[Opening LISTED ENTRIES section]

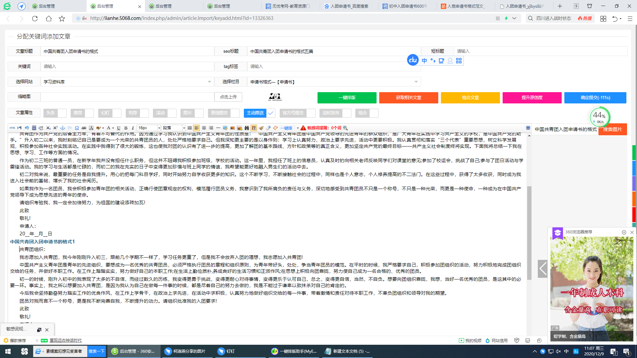Select the center alignment icon
The width and height of the screenshot is (637, 358).
pos(203,128)
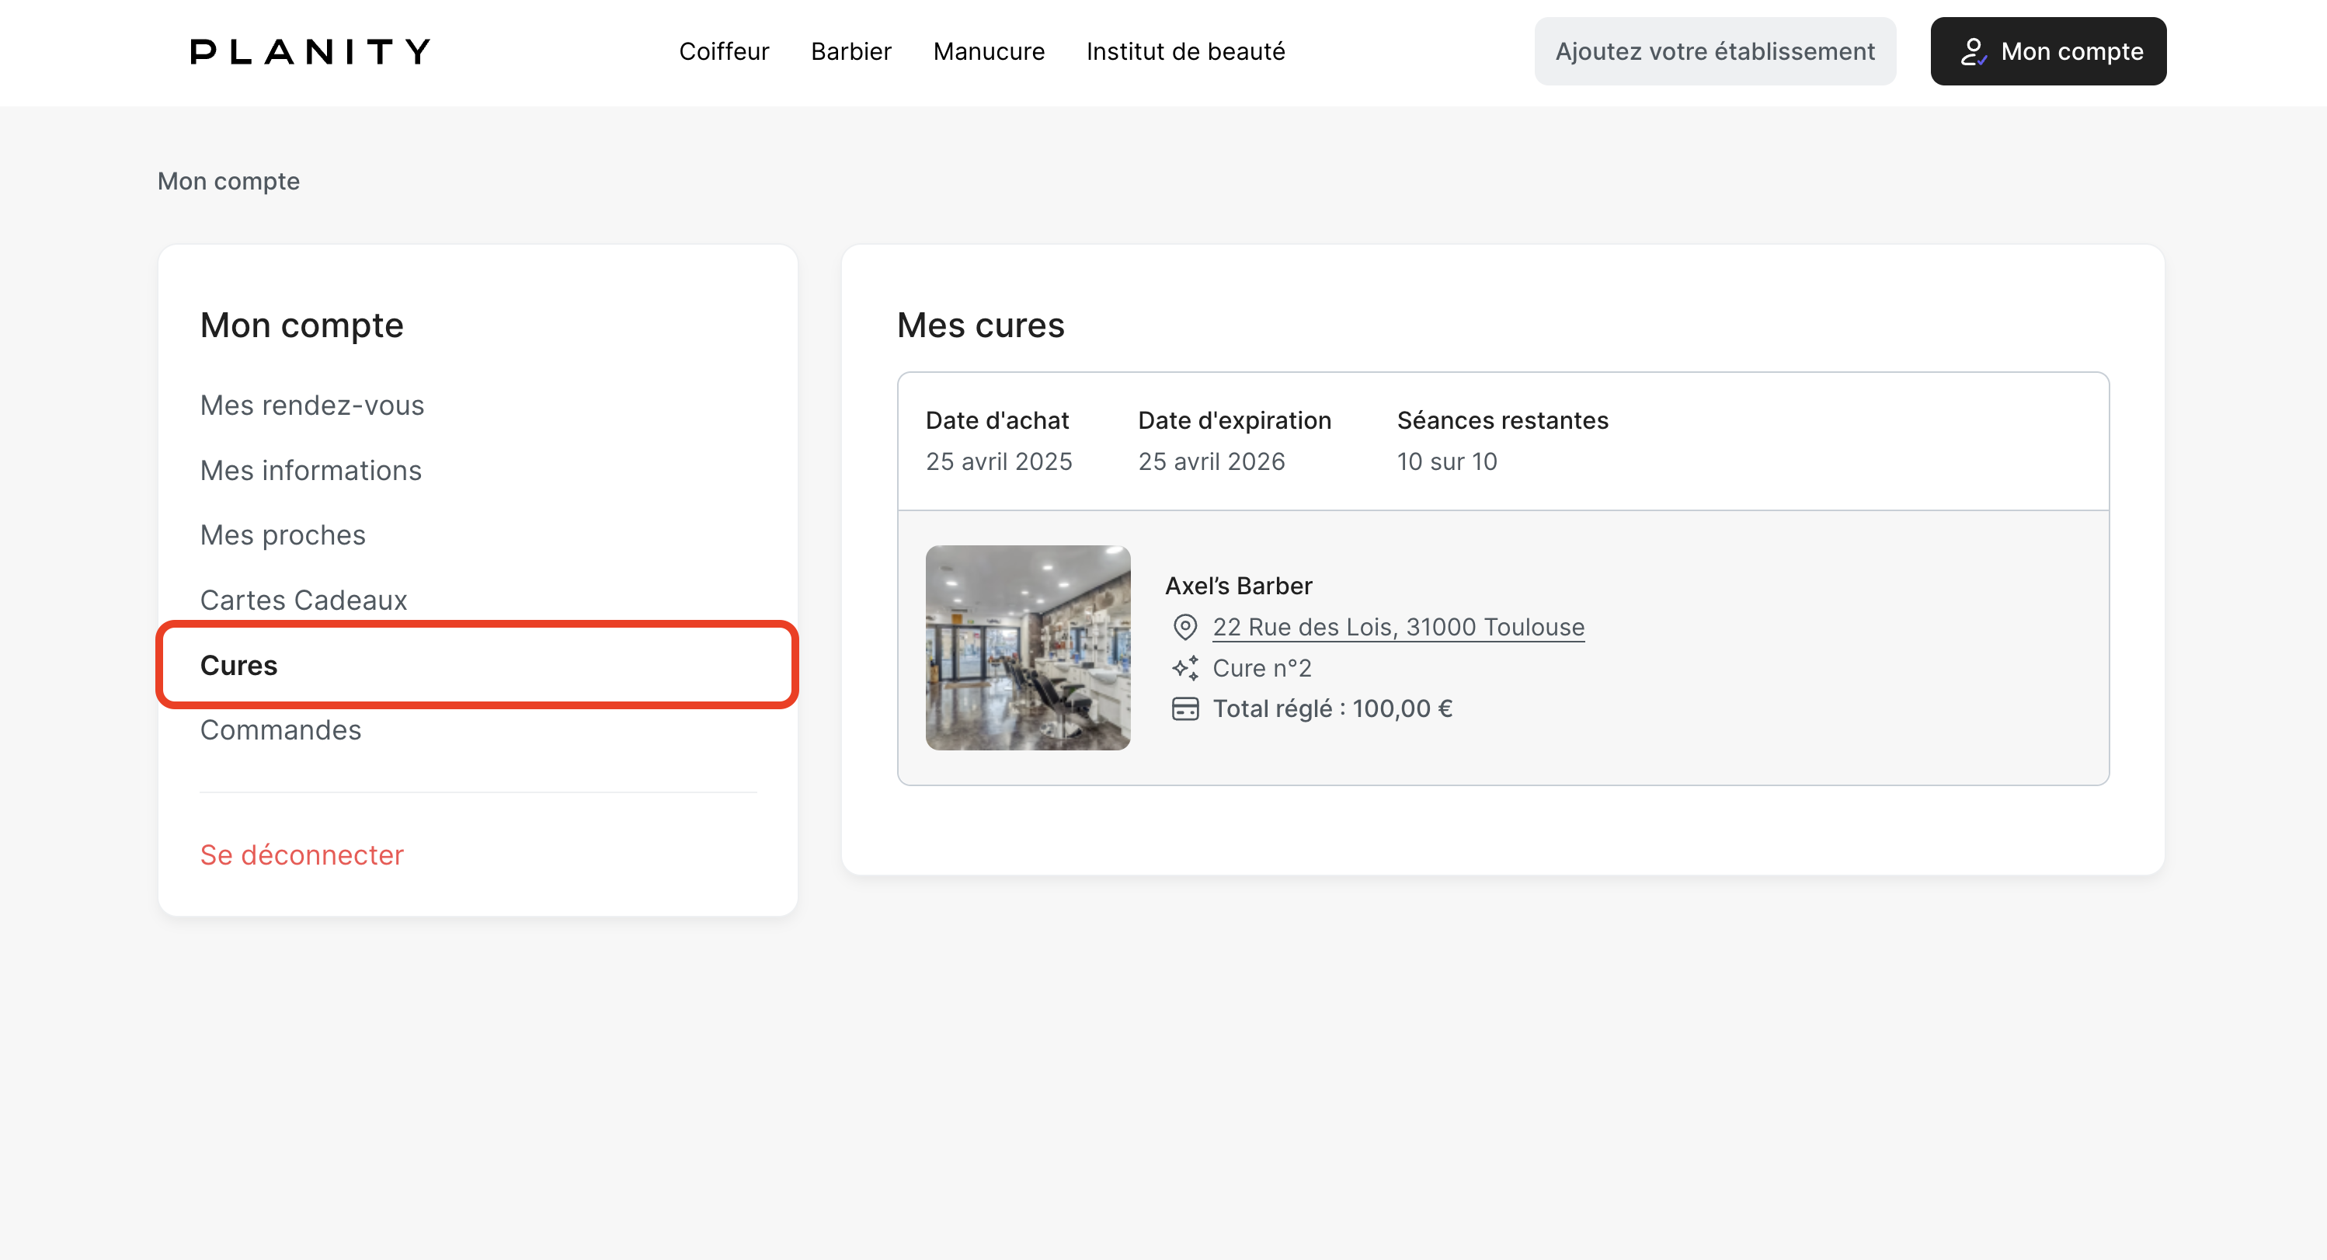The image size is (2327, 1260).
Task: Go to the Manucure category
Action: [x=988, y=51]
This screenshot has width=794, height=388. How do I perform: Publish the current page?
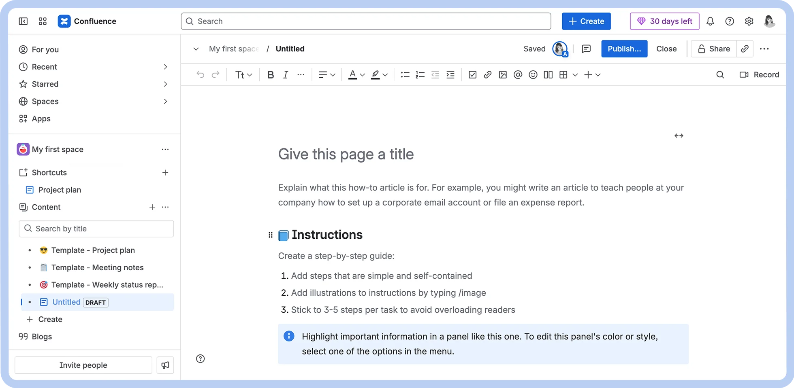624,49
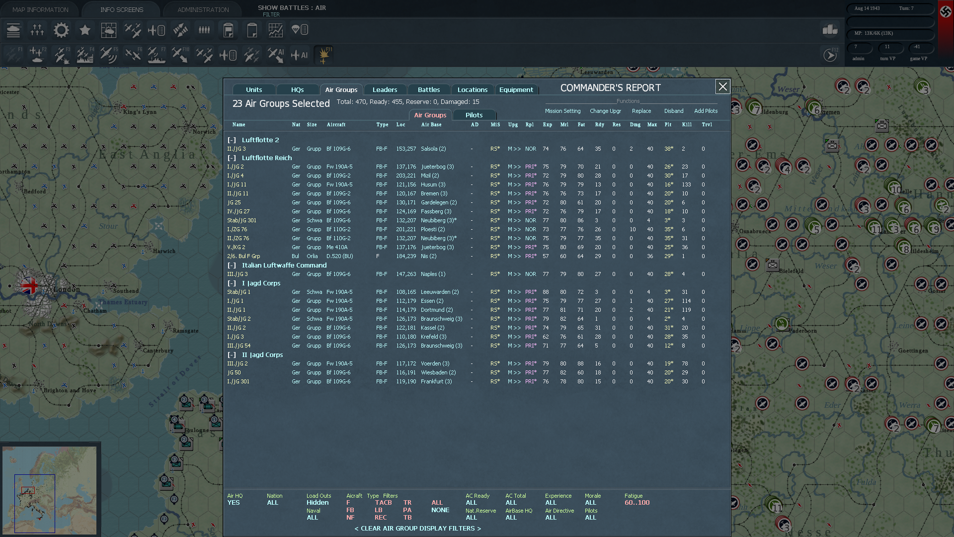Click the gear production icon in toolbar

[61, 30]
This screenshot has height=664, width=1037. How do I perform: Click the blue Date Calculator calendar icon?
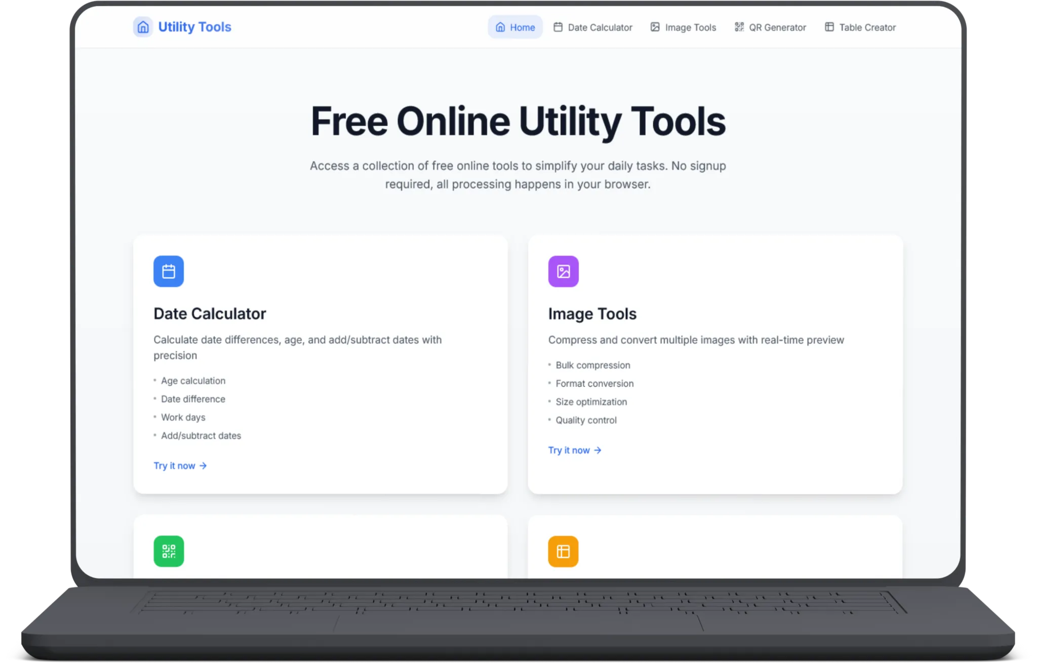point(169,271)
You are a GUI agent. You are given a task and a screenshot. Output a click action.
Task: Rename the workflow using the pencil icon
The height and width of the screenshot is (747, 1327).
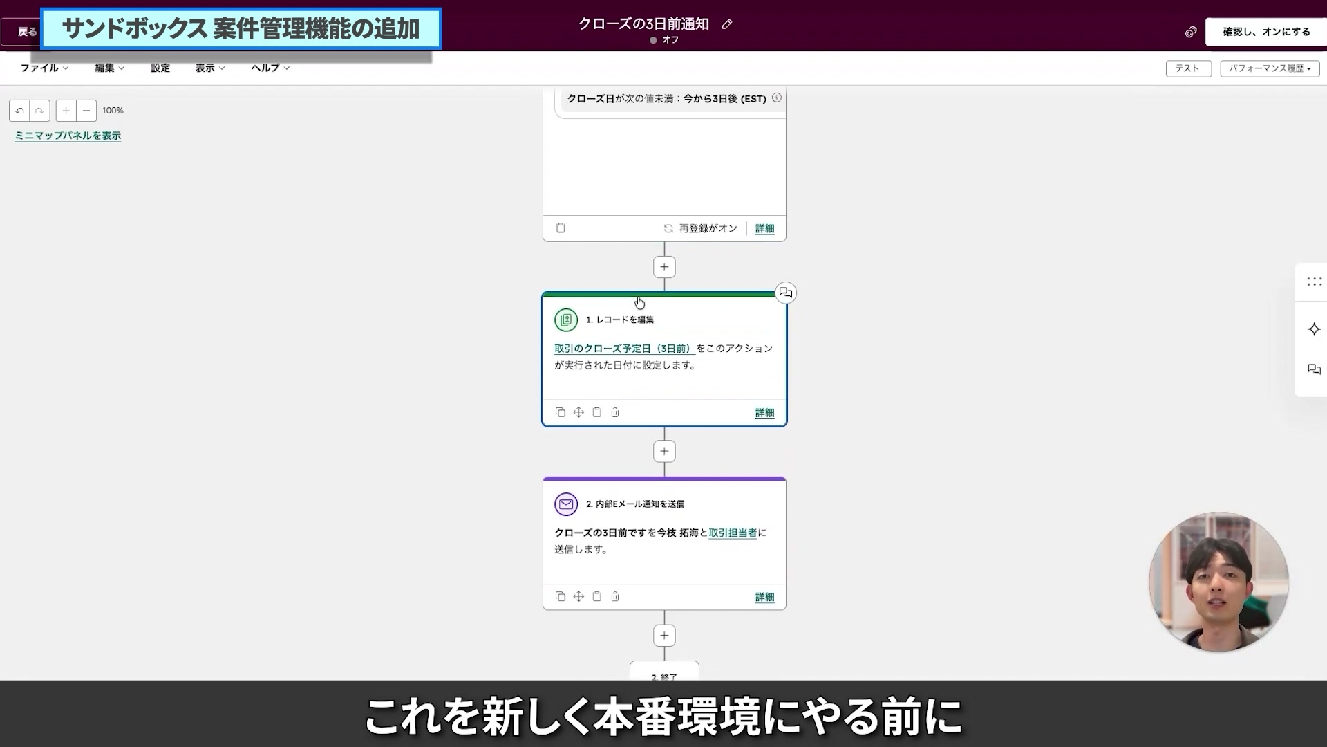727,24
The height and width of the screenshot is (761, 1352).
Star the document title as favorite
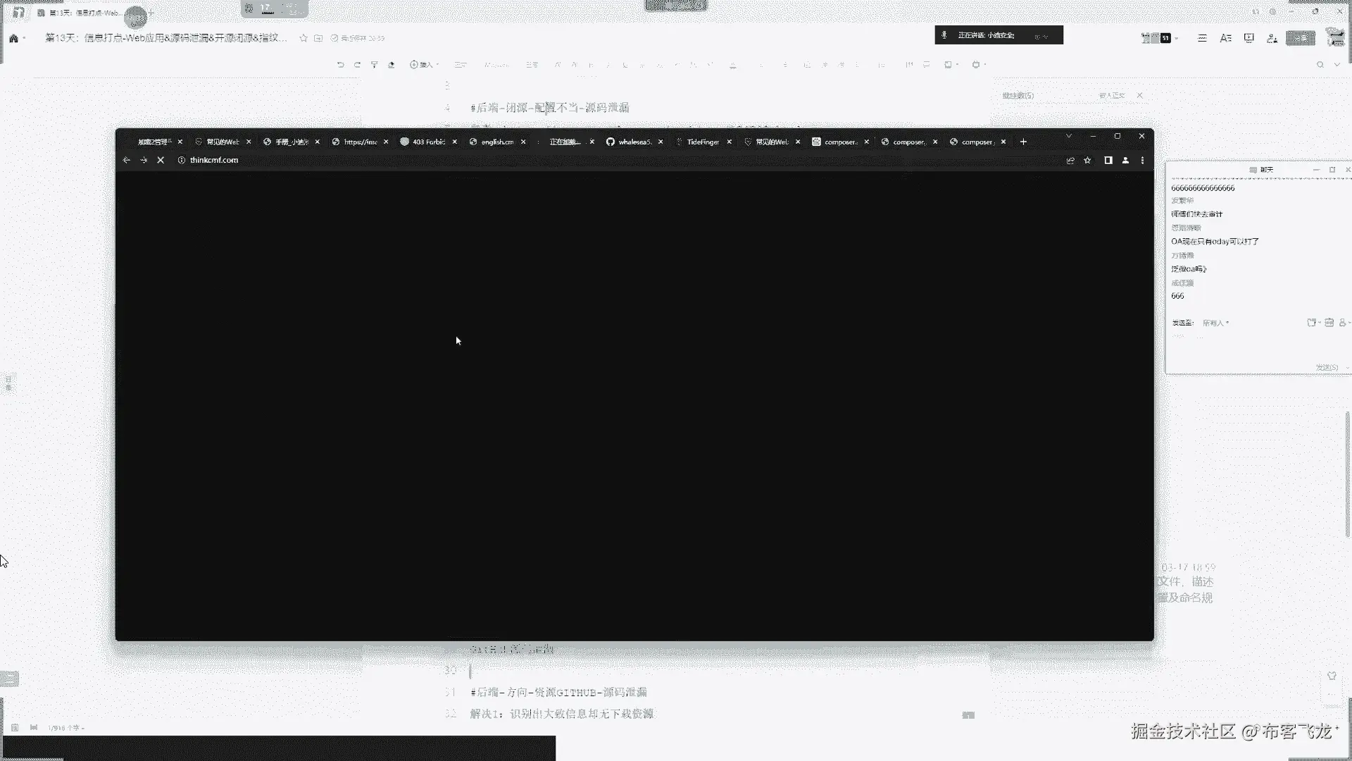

[Closing LISTED ENTRIES section]

» WHAT IS EXPECTED
Word for word, repeat the lines above from the one with "This screenshot has width=794, height=388." through the one with "You are a GUI", and nothing beyond them. Omit the pictures.

» PROBLEM SOLUTION
This screenshot has width=794, height=388. How do I perform: Publish the current page?
624,49
Click the gear production icon in toolbar

[61, 30]
This screenshot has height=664, width=1037. How do I perform: Click the blue Date Calculator calendar icon?
point(169,271)
You are a GUI agent. You are given a task and a screenshot. Output a click action.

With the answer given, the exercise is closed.